Local and multilinear non-commutative de Leeuw theorems

If m is a function on a group G which defines a bounded Fourier multiplier on the $L_p$ space of the dual group, is the restriction of m to a subgroup H also the symbol of a bounded multiplier on the $L_p$ space of the dual group of H? The answer is yes, for commutative groups, as shown initially by De Leeuw for ${\mathbb R}^n$. For non-commutative groups, one may ask the same question by replacing `$L_p$ spaces of the dual group' with the non-commutative $L_p$ space of the group von Neuman algebra. Caspers, Parcet, Perrin and Ricard showed that the answer is still yes in the non-commutative case, provided G has something called the `small-almost invariant neighbourhood property with respect to H'.

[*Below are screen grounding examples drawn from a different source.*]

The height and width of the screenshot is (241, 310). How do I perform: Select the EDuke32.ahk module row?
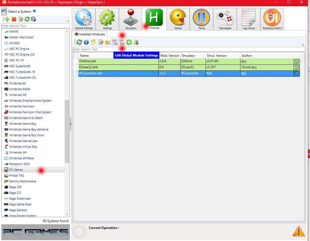pyautogui.click(x=118, y=67)
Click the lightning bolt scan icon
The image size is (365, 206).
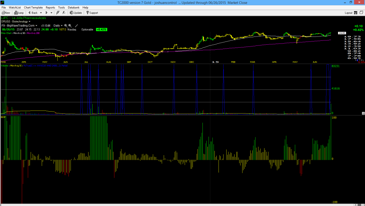click(58, 13)
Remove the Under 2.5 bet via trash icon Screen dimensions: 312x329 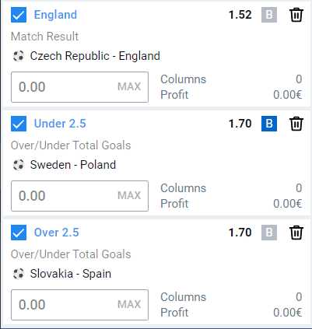296,124
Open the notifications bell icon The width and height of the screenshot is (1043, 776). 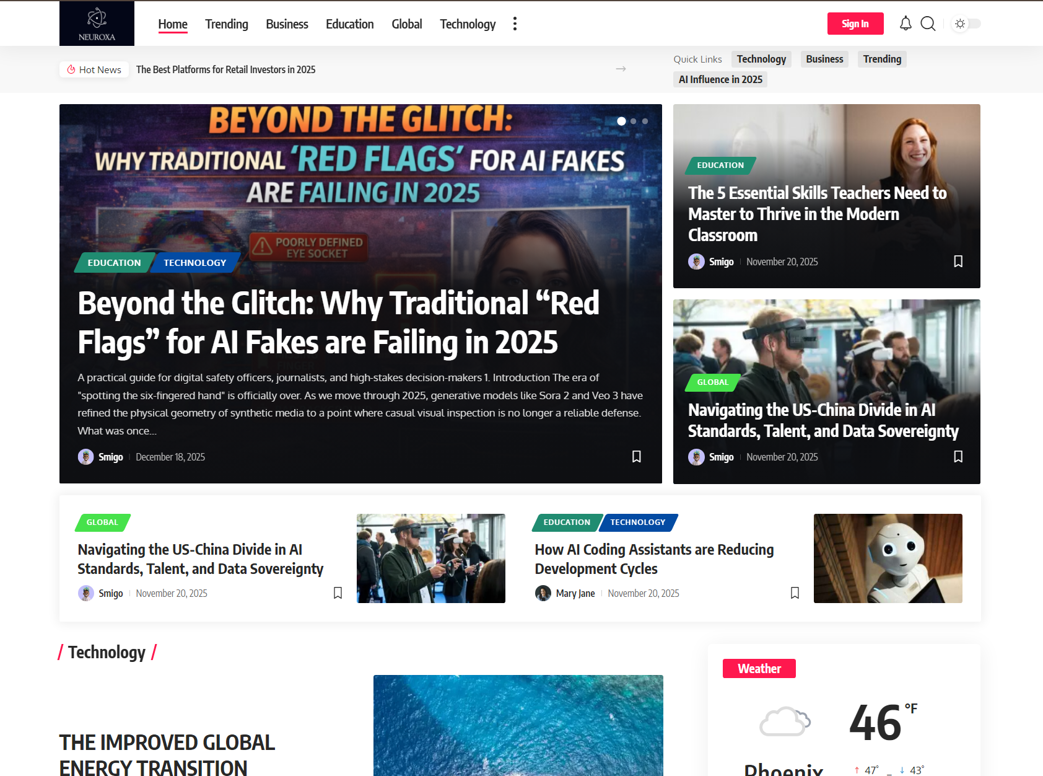click(x=906, y=24)
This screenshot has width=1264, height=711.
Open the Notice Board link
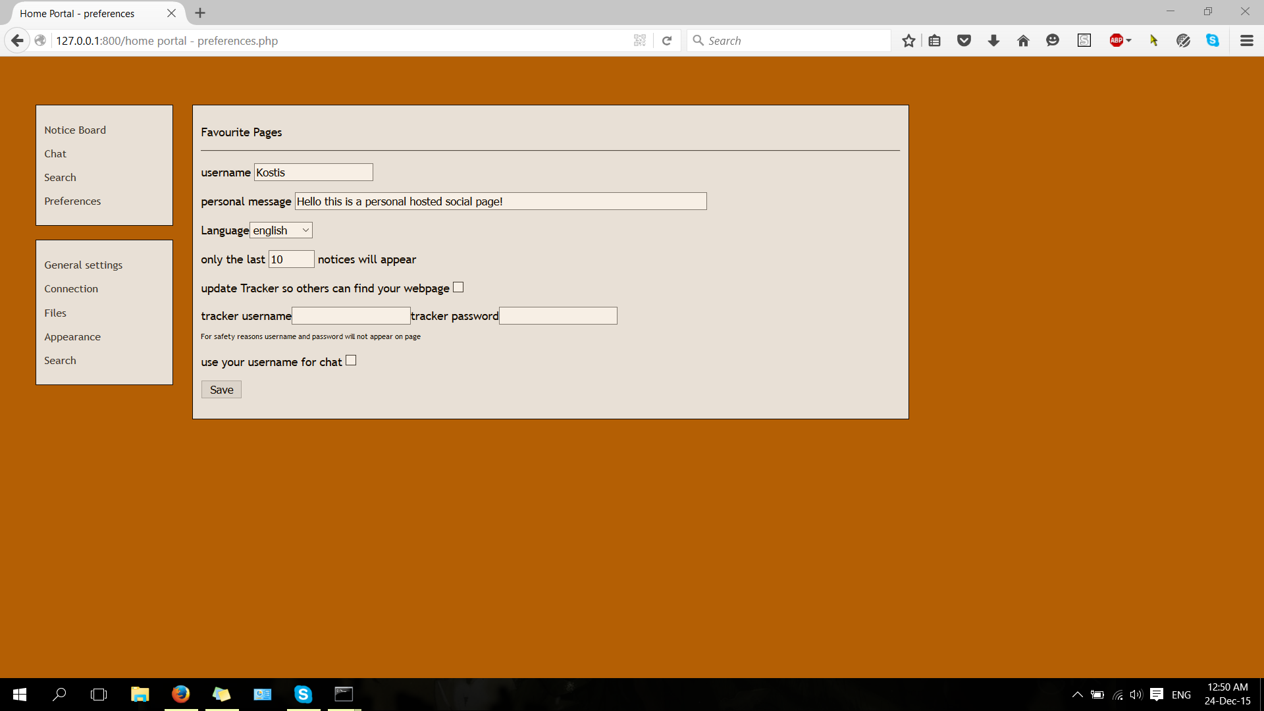(x=74, y=130)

In recent joint work with Martijn Caspers, Bas Janssens and Lukas Miaskiwskyi, we prove a local version of this result, which removes this restriction (for a price). We show that the norm of the $L_p$ Fourier multiplier for the subgroup is bounded by some constant depending only on the support of the symbol m. We also prove a multilinear versions of the De Leeuw theorems, and use these to construct examples of multilinear multipliers on the Heisenberg group. In this talk, I will outline these results, and if time permits, also explain how the constants in the local restriction theorem may be explicitly estimated for real reductive Lie groups.